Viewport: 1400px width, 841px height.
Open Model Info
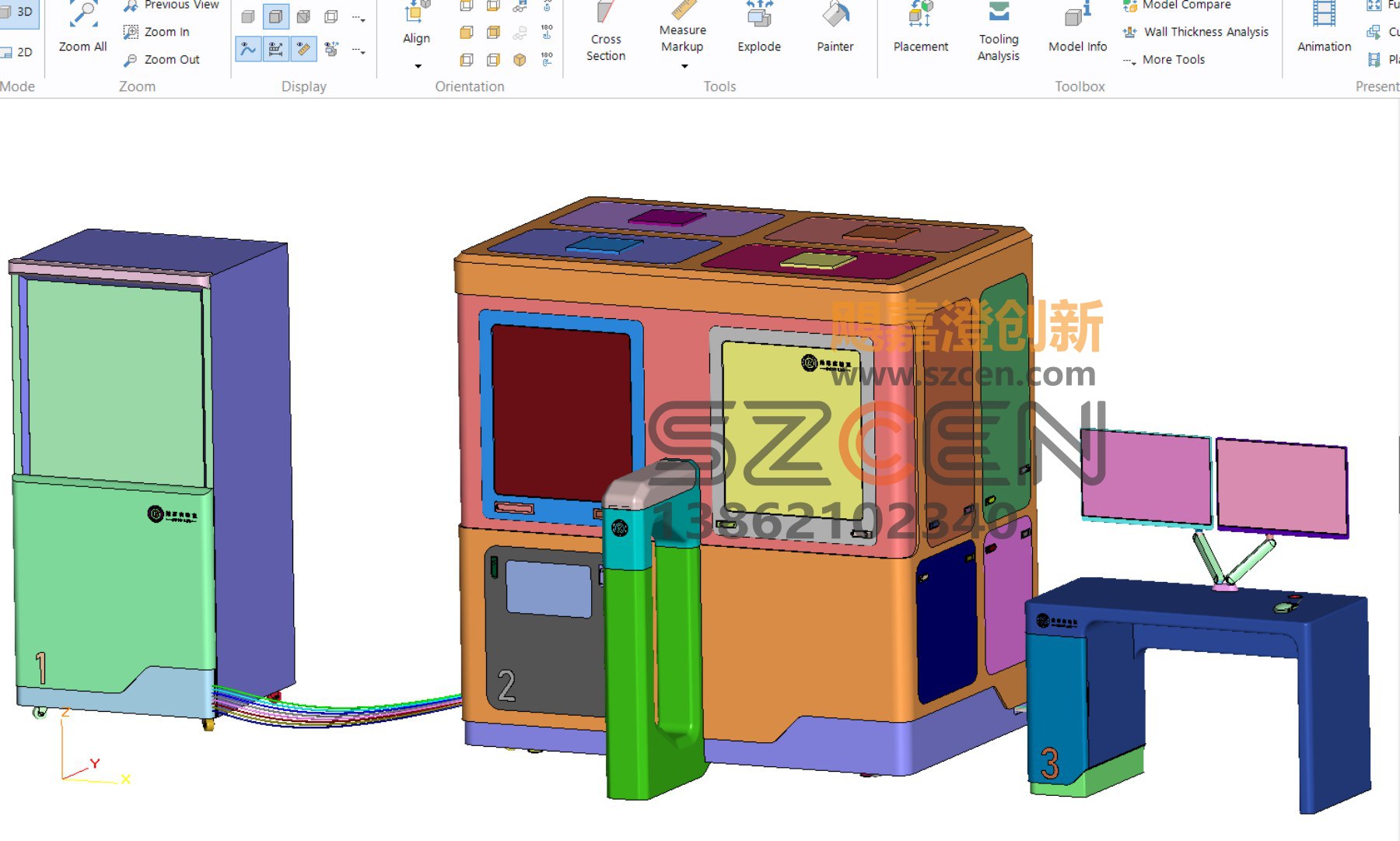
* * *
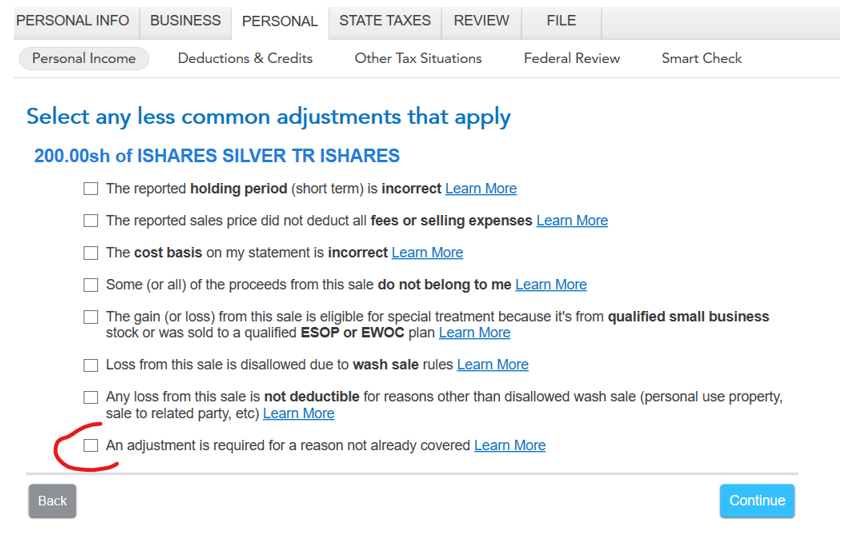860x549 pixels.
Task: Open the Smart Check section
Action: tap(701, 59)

### DESCRIPTION OF THE TASK:
A word-for-word copy of the lines above from the one with "Viewport: 1400px width, 841px height." through the one with "Open Model Info", inclusive, is the only output wanted.

### FINISHED EXERCISE:
Viewport: 1400px width, 841px height.
Open Model Info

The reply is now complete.